RAG (Retrieval-Augmented Generation)

Managed vector search and grounded LLM generation. Upload documents, search semantically, and generate responses grounded in your data — all through a single API.

How It Works

1. Create a collection (namespace for documents)
2. Upload documents → auto-chunked and embedded
3. Search: vector / hybrid / keyword retrieval
4. Query: search + LLM generation in one call

Collections

Collections group related documents. Each collection uses a configurable embedding model and chunking strategy.

curl https://api.agilecloud.ai/api/v1/rag/collections \
  -H "Authorization: Bearer YOUR_API_KEY" \
  -H "Content-Type: application/json" \
  -d '{
    "name": "knowledge-base",
    "description": "Internal documentation",
    "embedding_model": "bge-large-en-v1.5",
    "chunk_size": 512,
    "chunk_overlap": 50
  }'

Uploading Documents

Documents are auto-chunked, embedded, and indexed. Supported formats: plain text, Markdown, PDF, HTML.

curl https://api.agilecloud.ai/api/v1/rag/collections/coll_abc123/documents \
  -H "Authorization: Bearer YOUR_API_KEY" \
  -H "Content-Type: application/json" \
  -d '{
    "documents": [
      {
        "content": "DirectAI provides managed inference with compliance built-in...",
        "metadata": {"source": "docs", "section": "overview"}
      }
    ]
  }'

Search

Search across documents using vector similarity, keyword matching, or hybrid (combined) retrieval.

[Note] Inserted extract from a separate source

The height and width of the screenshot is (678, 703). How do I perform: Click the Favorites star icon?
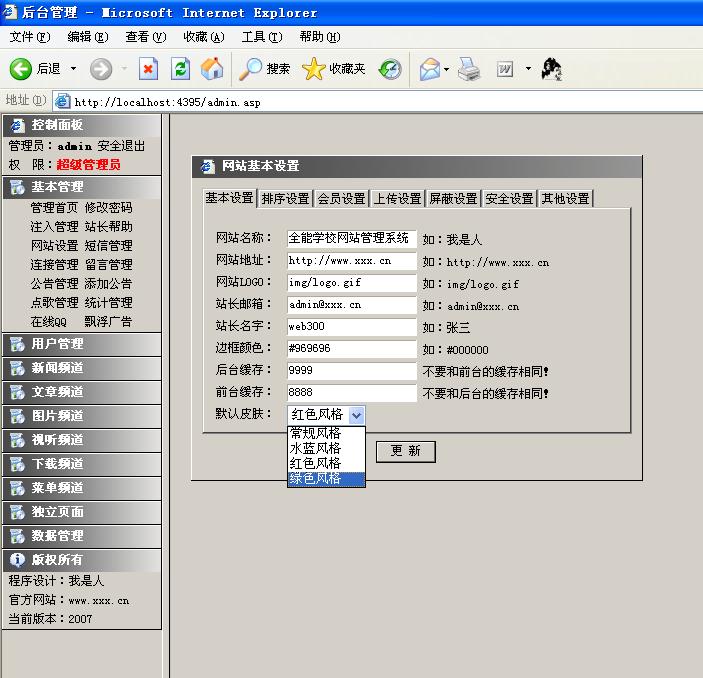[314, 69]
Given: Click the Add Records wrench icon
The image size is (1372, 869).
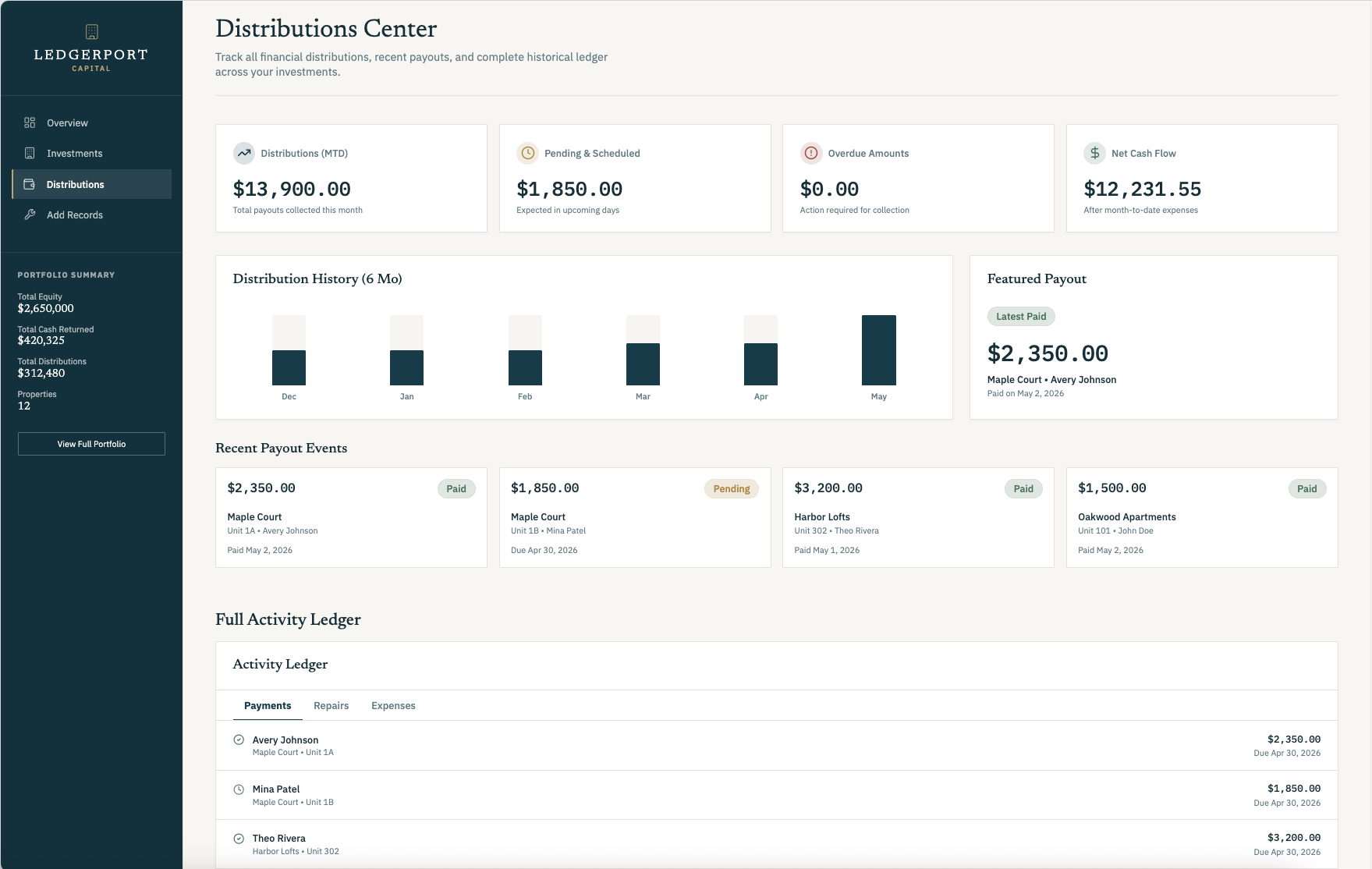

curl https://api.agilecloud.ai/v1/rag/search \
  -H "Authorization: Bearer YOUR_API_KEY" \
  -H "Content-Type: application/json" \
  -d '{
    "collection_id": "coll_abc123",
    "query": "How does autoscaling work?",
    "search_type": "hybrid",
    "top_k": 5
  }'
Search TypeDescription
vectorCosine similarity on embeddings
keywordBM25 keyword matching
hybridCombined vector + keyword (reciprocal rank fusion)

Query (Search + Generate)

One-step retrieval-augmented generation. Searches your collection, constructs a grounded prompt, and streams a response from the LLM.

curl https://api.agilecloud.ai/v1/rag/query \
  -H "Authorization: Bearer YOUR_API_KEY" \
  -H "Content-Type: application/json" \
  -d '{
    "collection_id": "coll_abc123",
    "query": "How does model autoscaling work?",
    "model": "qwen-2.5-3b",
    "top_k": 5,
    "stream": true
  }'

The response includes the generated text plus the source chunks used for grounding, so you can display citations.

Endpoints

MethodPathDescription
POST/api/v1/rag/collectionsCreate collection
GET/api/v1/rag/collectionsList collections
POST/api/v1/rag/collections/{id}/documentsUpload documents
GET/api/v1/rag/collections/{id}/documentsList documents
POST/v1/rag/searchVector / hybrid / keyword search
POST/v1/rag/querySearch + LLM generation
GET/api/v1/rag/usageStorage usage and tier cap

Tier Availability

RAG is available on Business and above. Storage limits scale by tier. Embedding and LLM tokens used during ingestion and query are billed at standard rates.